Intervento relativo alla Riforma Gelmini:
“Il Ministro della scuola Gelmini il 14 settembre affermava ‘Se un insegnante vuol far politica deve uscire dalla scuola e farsi eleggere’ – nei locali pubblici degli anni 20-30 in Italia c’era una dizione standard che recitava ‘qui non si fa politica’. Il principio è assolutamente condivisibile se solo questo venisse applicato a tutti gli ambiti delle vita sociale, non solo laddove conviene applicarlo, ad es. sarebbe interessante applicarlo al sistema informativo televisivo, almeno quello pubblico.
Siamo in un periodo di crisi, sono richiesti sacrifici alle famiglie, occorre perché costretti dalla contingenza storica fare dei tagli … e si dice che la riforma gelmini, obtorto collo, rifletta questa realtà…ma allora mi domando:
Perché il governo parte dai tagli sulla scuola e non dagli sprechi nella pubblica amministrazione?Sprechi che sono tanti, cominciamo proprio dalle province, dal parlamento e dai vari enti inutili, sacche di potere e privilegi? O ancora mi domando se erano necessari i 5miliardi dati alla Libia di Gheddafi. Poi ci sarebbero i 150mila miliardi di evasione fiscale annua…
Il ministro ‘unico’ Tremonti, giustifica tutto col fare cassa. Nel provveditorato romano (situazione estendibile per analogia a tutti gli altri) ci sono 18mila richieste pendenti di riscatto laurea (lì da 15anni) il cui costo medio per chi la riscatta è di ca 10mila €. In questo modo con i soldi ricavati si potevano già evitare tagli e accorpamenti vari e si sarebbero potuto trovare le risorse non per tagliare ma per investire nel mondo della scuola e nel mondo della ricerca.
Non è ammissibile che tagli e riduzioni di organico siano l’esclusivo elemento di una riforma che investe il processo educativo delle nuove generazioni!
Anzi direi che i tagli sono la dimostrazione di una inciviltà di fondo in un paese che già di suo spende davvero troppo poco. C’è necessità di raggiungere media retributiva dei docenti europei ma anche di spesa rispetto al prodotto interno lordo per università ricerca e scuola, siamo indietro rispetto ai paesi europei.
La percentuale della spesa per l´università sul totale della spesa pubblica è davvero bassa:
Italia 1,6 - Media OCSE 3,0 - Media UE 2,8
La differenza sostanziale con le precedenti riforme sono quel minimalismo e destrutturalismo che vanno a scapito della scuola pubblica favorendo, nei fatti, la privata.
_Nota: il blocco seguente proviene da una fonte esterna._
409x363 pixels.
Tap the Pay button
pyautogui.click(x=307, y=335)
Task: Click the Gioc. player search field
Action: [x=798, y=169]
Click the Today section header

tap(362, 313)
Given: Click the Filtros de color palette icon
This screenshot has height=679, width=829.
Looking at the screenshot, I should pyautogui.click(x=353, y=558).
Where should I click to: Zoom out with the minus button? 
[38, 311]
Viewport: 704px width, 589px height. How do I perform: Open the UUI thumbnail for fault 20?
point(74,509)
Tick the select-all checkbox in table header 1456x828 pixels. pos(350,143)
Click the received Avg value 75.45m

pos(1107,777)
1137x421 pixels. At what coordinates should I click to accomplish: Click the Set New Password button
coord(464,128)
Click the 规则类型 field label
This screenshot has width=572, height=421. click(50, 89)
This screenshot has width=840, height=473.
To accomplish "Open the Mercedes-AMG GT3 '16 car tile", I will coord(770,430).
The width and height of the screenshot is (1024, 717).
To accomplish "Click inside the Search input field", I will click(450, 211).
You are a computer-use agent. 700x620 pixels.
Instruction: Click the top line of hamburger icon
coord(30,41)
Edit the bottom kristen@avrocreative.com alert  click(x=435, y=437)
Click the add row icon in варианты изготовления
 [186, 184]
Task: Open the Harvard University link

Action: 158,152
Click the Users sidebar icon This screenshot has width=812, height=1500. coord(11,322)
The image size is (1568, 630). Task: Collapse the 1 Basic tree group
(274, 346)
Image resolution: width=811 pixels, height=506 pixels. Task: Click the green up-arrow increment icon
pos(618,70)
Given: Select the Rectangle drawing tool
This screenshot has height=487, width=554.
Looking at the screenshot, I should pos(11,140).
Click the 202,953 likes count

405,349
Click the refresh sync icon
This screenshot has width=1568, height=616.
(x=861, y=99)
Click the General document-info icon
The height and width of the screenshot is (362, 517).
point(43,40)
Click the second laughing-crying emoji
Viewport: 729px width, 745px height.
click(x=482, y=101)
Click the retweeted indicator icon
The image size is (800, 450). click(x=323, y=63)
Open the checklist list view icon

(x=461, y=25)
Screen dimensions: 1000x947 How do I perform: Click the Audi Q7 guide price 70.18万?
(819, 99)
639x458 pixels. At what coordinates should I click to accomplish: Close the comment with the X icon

Diminuire il tempo prolungato (è un attacco al tempo pieno che spinge le famiglie a cercarlo altrove, e a pagamento), aumentare il numero degli alunni per classe a 33, in contrasto con le norme sulla sicurezza degli edifici scolastici, far regredire il sistema pedagogico di oltre vent’anni attraverso il reimpianto del maestro unico e l’abolizione della compresenza, significa marginalizzare e dequalificare la scuola pubblica.
La scuola elementare italiana è al sesto posto nel mondo secondo l’OCSE, e al primo posto sino al 1990. Quindi viene attaccata frontalmente la scuola di migliore livello che abbiamo.
Anche l’università è all’ultima spiaggia. Insensato che le università pubbliche possano essere trasformate in fondazioni. Questo tende a snaturare la scuola, di fondo privatizzandola perché a quel punto saranno gli investitori privati a dettare l´agenda e gli sviluppi della ricerca.
Sul discorso turnover grazie ai tagli saranno proprio i famosi baroni a salvarsi mentre i primi ad essere licenziati saranno assegnisti e ricercatori.
Materie delicate come la scuola, l’istruzione e l’università dovrebbero trovare un consenso trasversale e condiviso, non possono essere riformate con l’accetta, così come è stato fatto.
E’ a dir poco sconcertante che il governo, di fronte a una vasta mobilitazione, che abbraccia il nord e il sud, abbia fatto orecchie da mercante e abbia continuato in questa politica dissennata che attacca proprio i fondamenti di una collettività che vuole crescere e cercare il proprio valore.”